The embodiment of the overrun control circuit 30 shown in FIG. 3 comprises a potentiometer RV201 whose movable wiper 70 is mechanically connected to a suitable point in the linkage between the throttle pedal and the throttle valve of the engine and is movable therewith. The potentiometer RV201 forms part of a potential divider chain which further includes resistors R201 and R202 and which is connected between the supply rails 39, 41. The wiper 70 of the potentiometer RV201, which thus carries a voltage indicative of the instantaneous position of the throttle valve and throttle pedal, is connected to the input of a differentiator 72 which comprises a PNP grounded-emitter transistor TR201 having a base input resistor R203, a feedback capacitor C201, an emitter feedback resistor R204 and a collector resistor R205. The output voltage on the collector of TR201 is therefore indicative of rate of change of throttle pedal position.
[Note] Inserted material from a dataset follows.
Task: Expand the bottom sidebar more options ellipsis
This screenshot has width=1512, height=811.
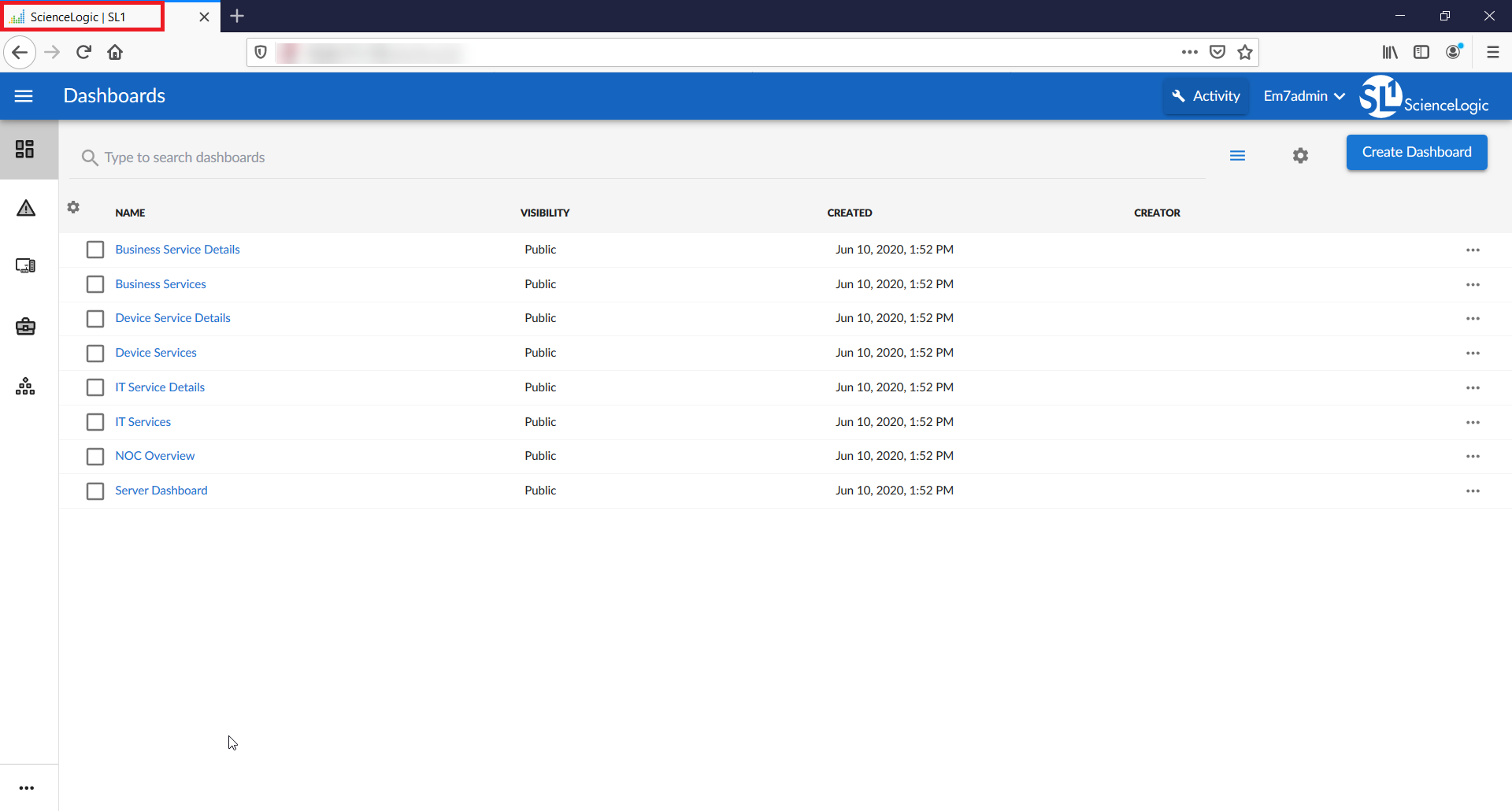Action: tap(27, 788)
In practice, the potentiometer RV201, the resistors R201, R202 and the differentiator 72 may be constituted by part of the acceleration enrichment circuit 26 of FIG. 1, since this circuit also utilises a voltage indicative of rate of change of throttle pedal position. The output of transistor TR 201 is connected through a resistor R 206 and a capacitor C202 in series, to the base of an NPN grounded-emitter transistor TR202 having a collector resistor R207. The base of TR202 is also connected to the positive supply rail 39 via a resistor R208, and to the negative supply rail 41 by a normally reverse-biassed diode D201. The circuit components R206, C202, R208 and the grounded-emitter stage TR202 together constitute a timing circuit generally indicated by 80.

The collector of TR202 is connected via a further NPN grounded-emitter transistor TR203 to the input of a PNP grounded-emitter transistor TR204 arranged similarly to TR2 of FIG. 1. The output of TR204 is connected to the input 42 of the AND gate 44 of FIG. 1, the other input 46 of which is connected to receive either of the voltages specified in relation to FIG. 1.

When the throttle pedal is moved in the closing direction of the throttle valve, thus initiating an engine overrun condition, the voltage on the wiper 70 of RV201 changes, causing the voltage on the collector of TR201 to go more negative by an amount dependent upon the rate of throttle pedal movement. This negative voltage change is transmitted to the base of TR202 via R206 and C202, and when the change exceeds an amount determined by R206 it renders TR202 nonconductive. TR202, in turn, renders both TR203 and TR204 conductive.

Thus if the engine speed is above 1,500 RPM, enabling the input 46 of the AND gate 44, the output of TR204 inhibits both monostable circuits 14 and cuts off the fuel supply to the engine.

The capacitor C202 then begins to charge up via R208 until, after a time determined by the time constant of R208, C202 and the rate of throttle movement which initiated the overrun condition, TR202 is rendered conductive again, so restoring a normal fuel supply to the engine. For large and rapid throttle closing movements, therefore, the duration of the cut-off period is largely dependent upon the time constant of R208, C202 and is typically 0.5 seconds, while for small, slow movements this duration is reduced in proportion to the rate of throttle pedal movement.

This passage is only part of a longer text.